Soo… I finally finished watching Apocalypse and I was really disappointed. I would never call this season Apocalypse. It was basically the nuclear beginning, a few days in the Outpost and then just flashbacks after flashbacks. Maybe it's because I've seen a lot of apocalyptic/post-apocalyptic shows and movies. The name of the season made me so excited, but the content was just… no…

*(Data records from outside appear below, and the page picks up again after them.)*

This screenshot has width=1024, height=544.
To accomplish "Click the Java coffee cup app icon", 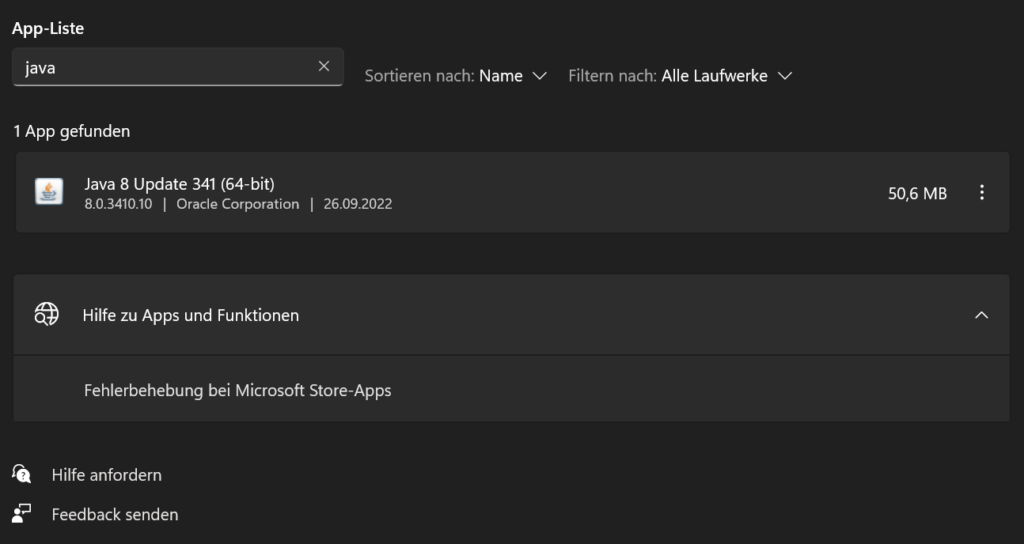I will coord(48,192).

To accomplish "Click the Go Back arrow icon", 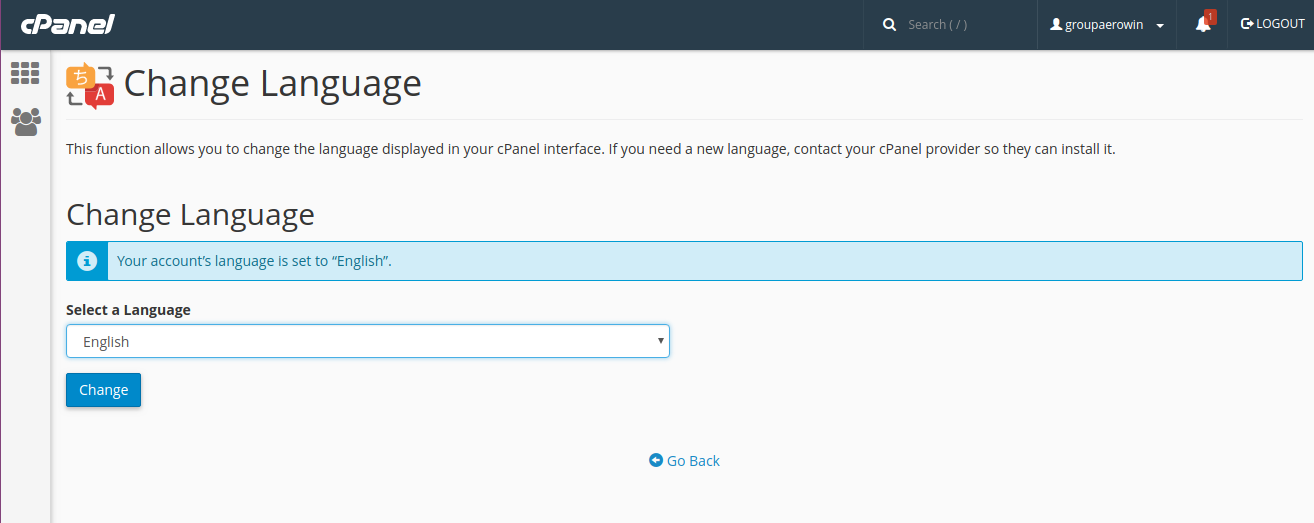I will (656, 460).
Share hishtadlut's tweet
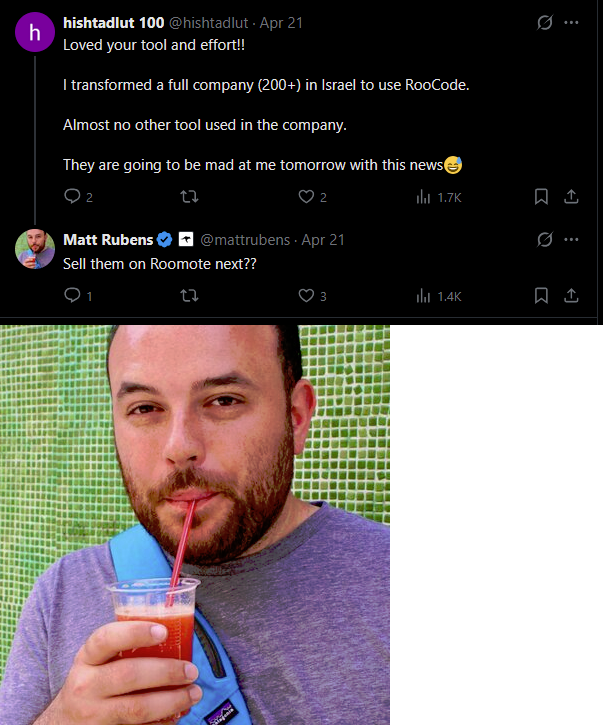Image resolution: width=605 pixels, height=725 pixels. click(x=571, y=197)
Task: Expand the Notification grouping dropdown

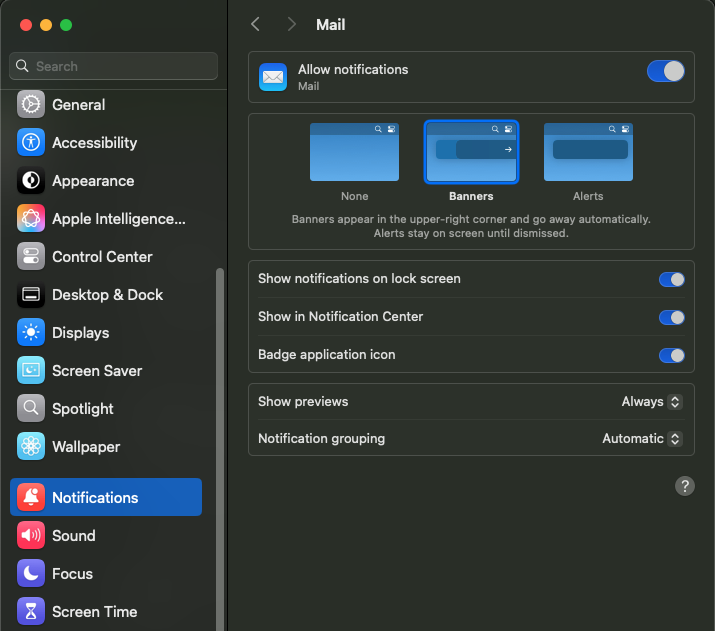Action: click(x=641, y=439)
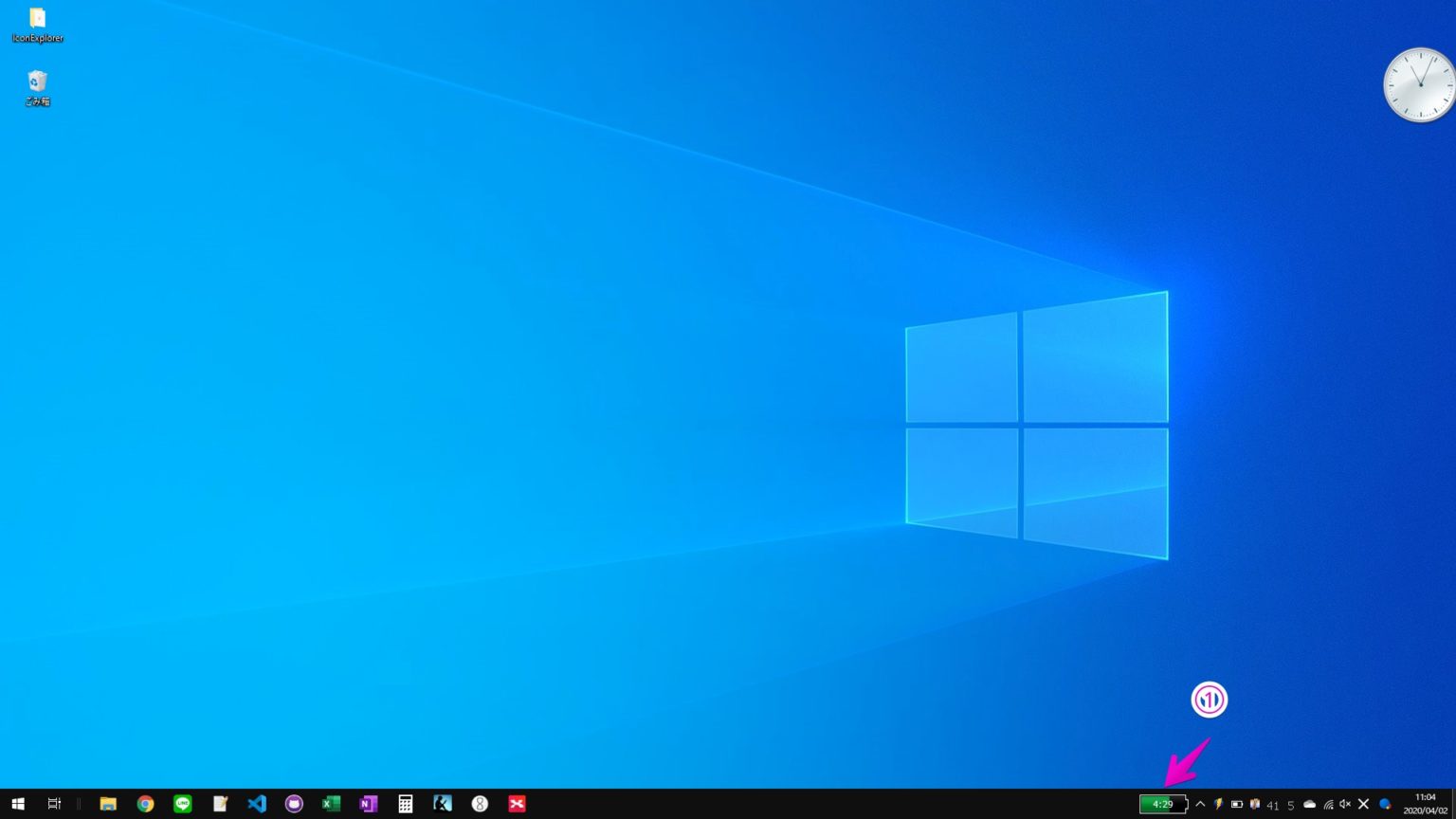Launch XMind from the taskbar
The width and height of the screenshot is (1456, 819).
click(x=517, y=803)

I loved the beginning because it was a great set up for what I thought was to come. Instead, it set up nothing but flashbacks. It was nice to see some of Michael's past, but it didn't move the plot for me. And basically those flashbacks went all the way to the last episode and a very abrupt ending. So haha Cordelia kills herself and suddenly Mallory just uses all her power to turn back time in a very unimpressive way as if nothing happened. It felt so cheap. It seemed like they had an epic final battle coming up. What happened? Why did they just opt out?!

Also the very last scene with the kid… That does make me wonder what it meant and whether they'll expand it like they did with Michael or would everything literally just repeat itself over and over and over again? Did anything from this season mean anything at all?

Aside from that, I had a very personal problem of not knowing where Madi would go if I decide to thrust her into the story. In Vision, I had decided not to make Tate into a rapist, so… Michael will have to come from elsewhere… Aaaaaaaaaaaaaaaaaaaaaaaaaaaaaaaah!

There's so much more I have to say, but my thoughts are always a scattered mess. I'll end it here before it becomes a story of my grievances.